Thursday, September 4, 2014

Pakistan: The economic cost of the two sit-ins

The ongoing sit-in on Constitution Avenue by the Pakistan Tehreek-e-Insaf (PTI) and Pakistan Awami Tehreek (PAT) is taking a serious toll of the economy. Figures released by several federal ministers including Finance Minister Ishaq Dar vary between 500 to 800 billion rupees during the last 17 days with the business community of the country concurring with these estimates and warning that the toll is rising with each passing day that the political crisis is not resolved. The Finance Minister pointed out that the bulk of the loss - 350 billion rupees - was on account of the stock market, or in other words it was in portfolio investment, which is the most susceptible to political turmoil yet this too has major macroeconomic implications.
Transporters from Karachi port to upcountry areas are reluctant to take any consignments through Punjab for delivery not only in Punjab but also in Khyber Pakhtunkhwa (KPK) for fear that their trucks may be attacked by angry mobs of PTI and PAT workers. While the consignments may be insured yet most of the trucks are not and the transporters have refused to take the risk. Thus, for example, palm oil importers have been unable to move the product to Punjab and KPK during the past two weeks or so, creating shortages that would soon begin to bite the common man.
Inventories are rising throughout the country and until and unless they are offloaded soon stockpiling would make any additional output/import uneconomic due to shortage of storage facilities that would automatically lead to workers layoff.
No federal ministry is open for business to the general public including the Ministry of Finance and Commerce and therefore business activity remains stalled. And finally the daily wage earners in Islamabad are suffering especially those who were engaged in the Metrobus project as that has come to a complete standstill.

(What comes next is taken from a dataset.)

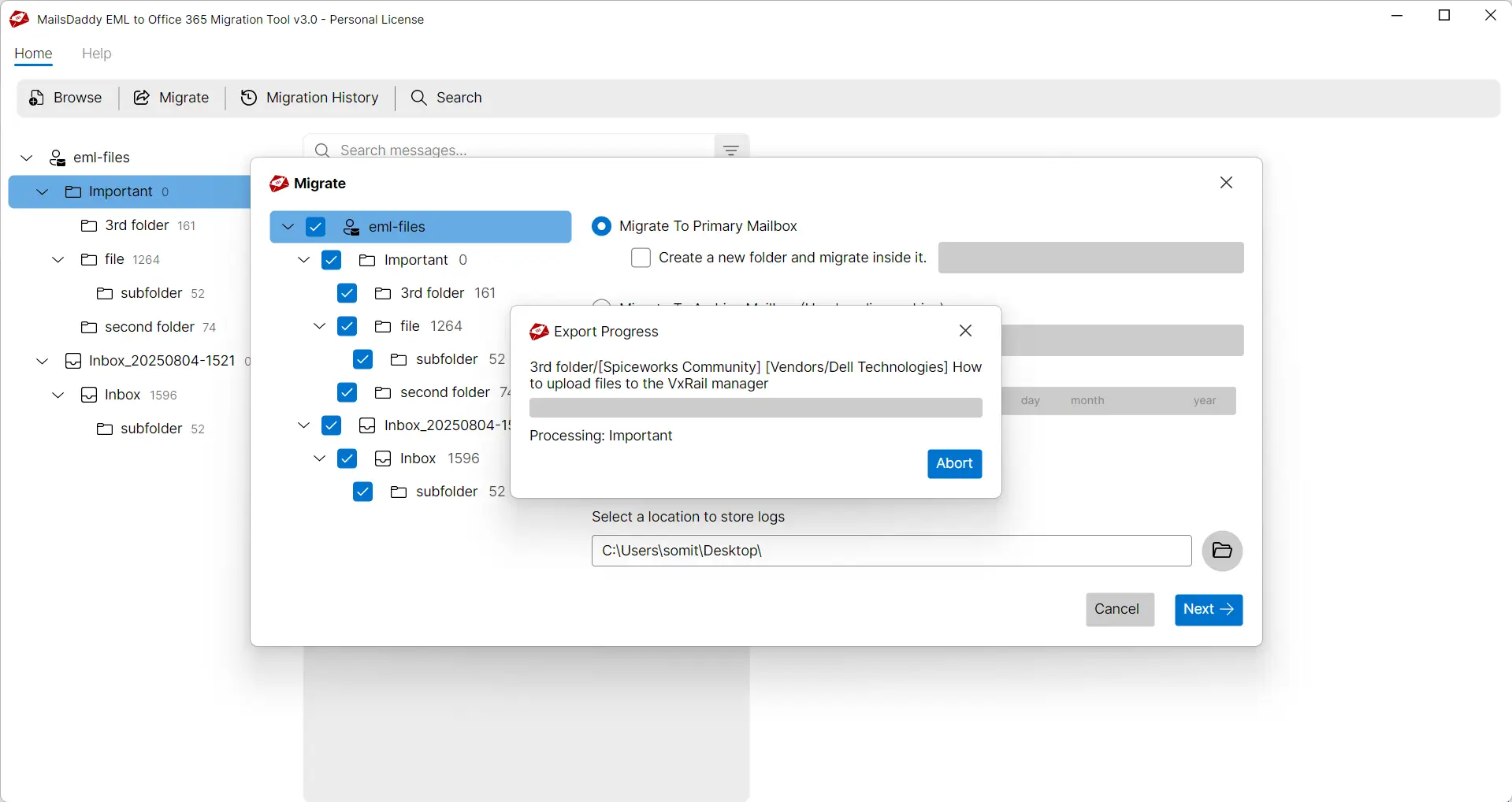Activate the Search toolbar icon
1512x802 pixels.
(x=418, y=98)
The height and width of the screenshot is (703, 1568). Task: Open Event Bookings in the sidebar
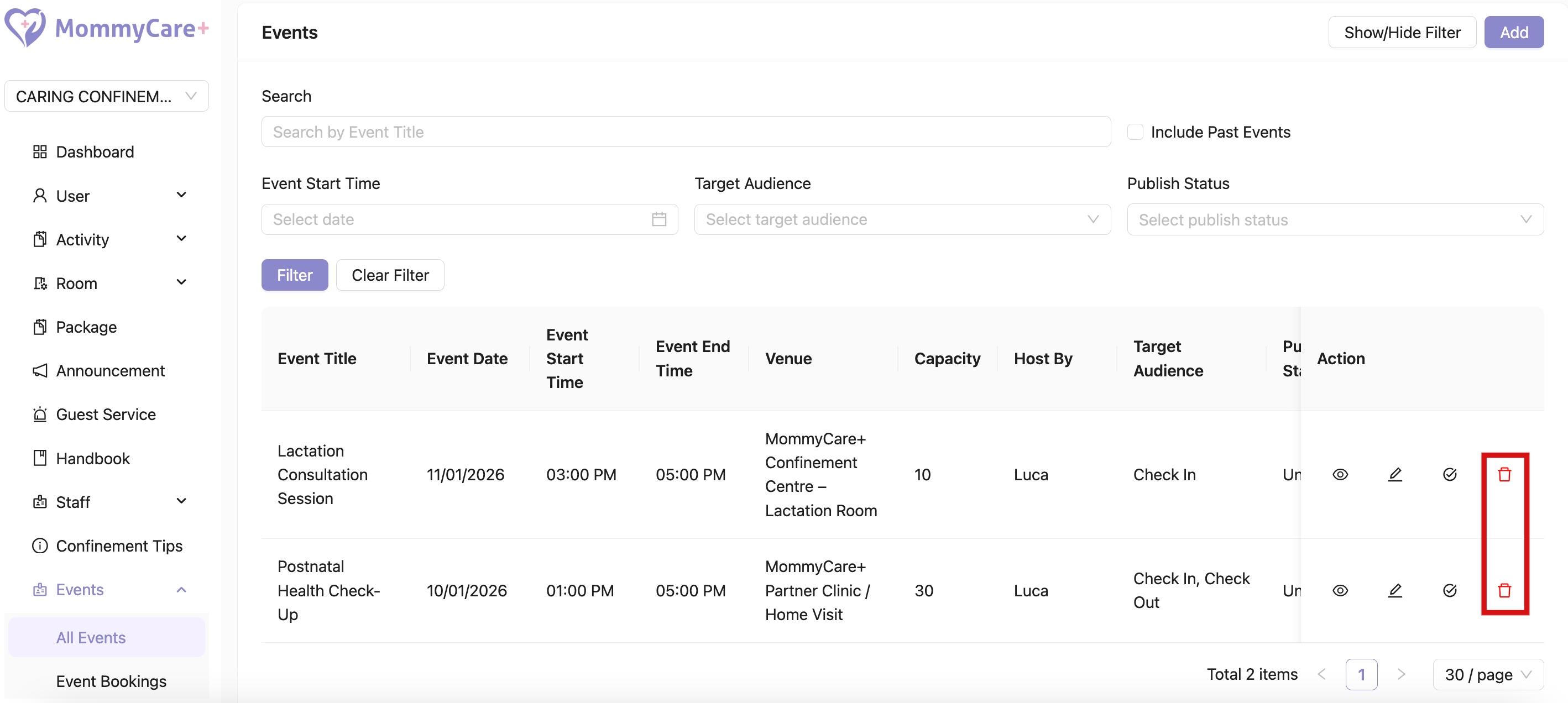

Recent data released by the Federal Board of Revenue indicates that tax collections have exceeded targets for August by over one billion rupees, however, the implications of rising inventories and inability to transport to up-country areas would have major implications for revenue collections in weeks to come. The business community has expressed serious concern over their failure to meet with their foreign clients due to the sit-ins maintaining that they could lose existing clients if they divert their orders to competing businesses in other countries. Once a client is lost it is very difficult to get him back, exporters are warning.
The rupee-dollar parity has also declined as a consequence of the political uncertainty, which implies that imports would become dearer though exports may receive a boost as Pakistani products would now be cheaper than before. However, blocked roads and other transport-related issues would limit the favourable impact of the rupee-dollar parity.
Imran Khan's call of civil disobedience that includes non-payment of electricity bills is also a cause of serious concern as power sector recoveries remain low; and any further rise would automatically lead to a worsening of the power crisis.
While no one challenges the right to protest in a democracy yet the continuing sit-n for over two weeks is exacting a heavy economic toll from the general public and one hopes that the two protagonists begin to move towards resolution of the crisis. Imran Khan would do well to heed his own advice to the government in the matter of the Taliban namely to first negotiate prior to using force. At the same time the onus of concessions in negotiations is on the greater power, which in this case is clearly the government. One can only hope that better sense prevails on both sides and the existing stalemate is breached promptly.